"Now you're talkin' through your hat. Of course you don't want to go up to Sing Sing for two or three years, an' that's what's bound to happen if them lawyers get hold of you. What's Plums snorin' away for, when things are all mixed up so bad?" Dan asked, impatiently, and without further delay he proceeded to arouse Master Plummer to a knowledge of the terrible danger that threatened Joe, by shaking him furiously.
"What do you want now,—more milk?" the fat boy asked, without opening his eyes, and Dan pulled him suddenly to his feet.
"Wake up, an' see what we want! Here's the perlice after Joe, red-hot, an' we've got to get him out'er town."
"After Joe?" Master Plummer repeated, stupidly. "What's he been doin'?"

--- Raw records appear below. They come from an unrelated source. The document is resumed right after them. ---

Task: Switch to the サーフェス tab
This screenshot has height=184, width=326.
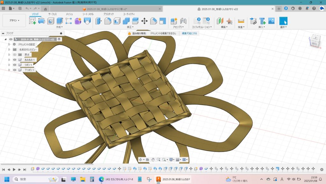Action: coord(53,14)
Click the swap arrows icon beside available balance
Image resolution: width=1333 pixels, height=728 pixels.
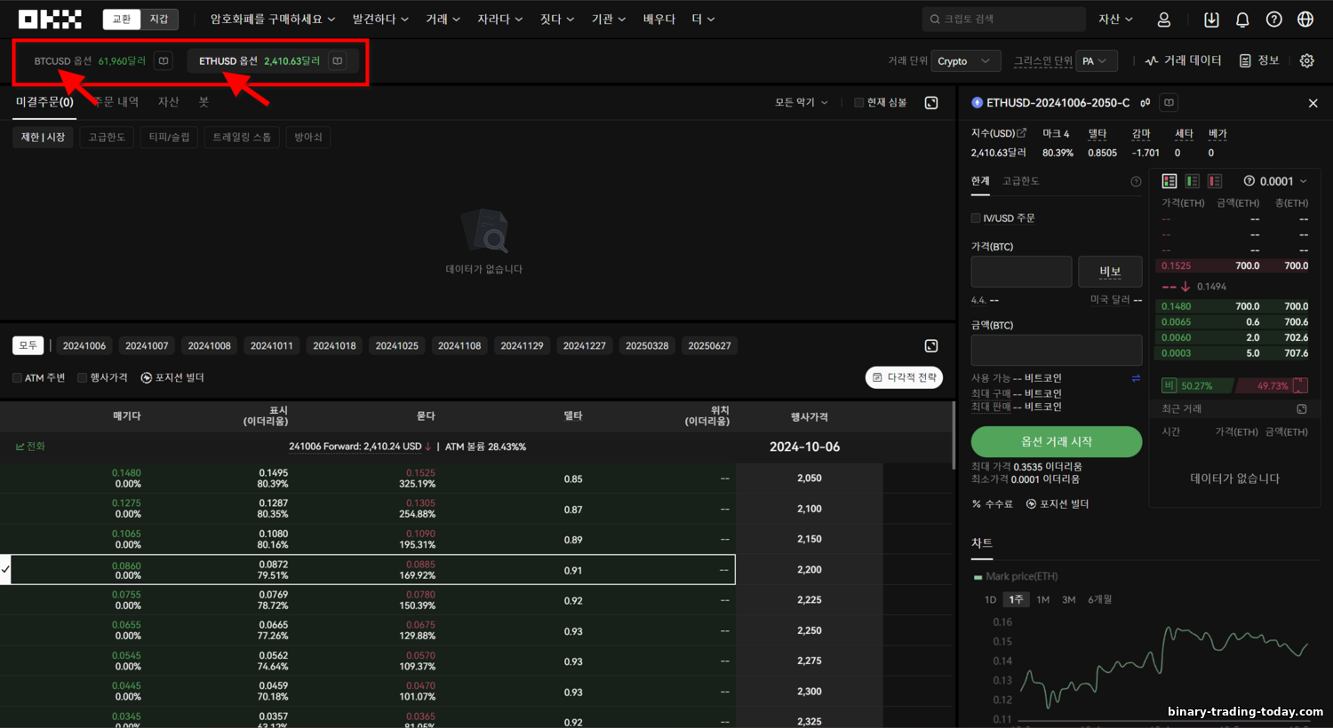[x=1136, y=378]
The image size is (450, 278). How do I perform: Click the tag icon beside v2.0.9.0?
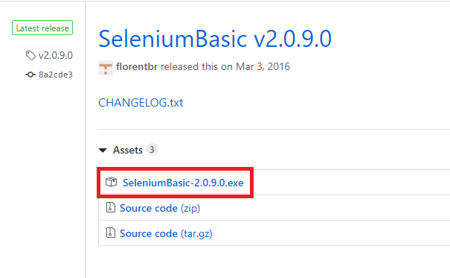click(x=30, y=55)
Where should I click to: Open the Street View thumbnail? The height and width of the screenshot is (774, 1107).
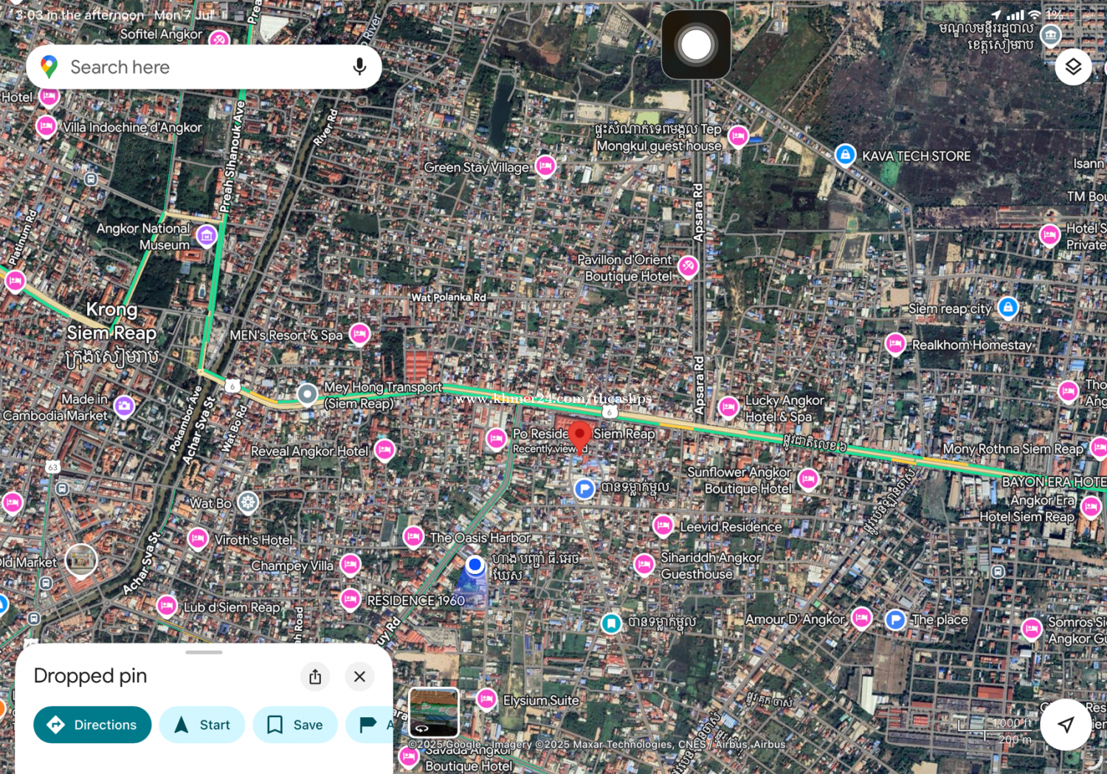click(433, 712)
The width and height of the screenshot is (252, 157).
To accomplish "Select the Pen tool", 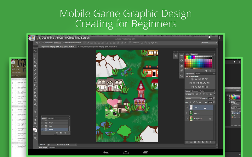I will point(35,104).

"We don't know, an' he won't tell us."
"I haven't been doin' a thing, Plums, as true as I live; but there it all is in the paper," Master Potter replied, in a tearful voice. "Of course there's no gettin' away from that."
Not until Plums had spelled out for himself the ominous advertisement was it possible for those who would rescue Joe Potter from the impending doom to do anything towards his escape, and, once having mastered the printed lines, the fat boy gazed at his grief-stricken friend in mingled astonishment and reproach.
"Of course the perlice are goin' to know you slept here last night, an' jest as likely as not I'll be pulled for takin' you in."
"Course you will!" Jerry Hayes cried, shrilly. "You're in a pretty tight box, Plums."
Joe protested vehemently that he was innocent of any intentional wrong-doing; but with that unexplainable advertisement before him, Plums received the statement with much the same incredulity as had the others.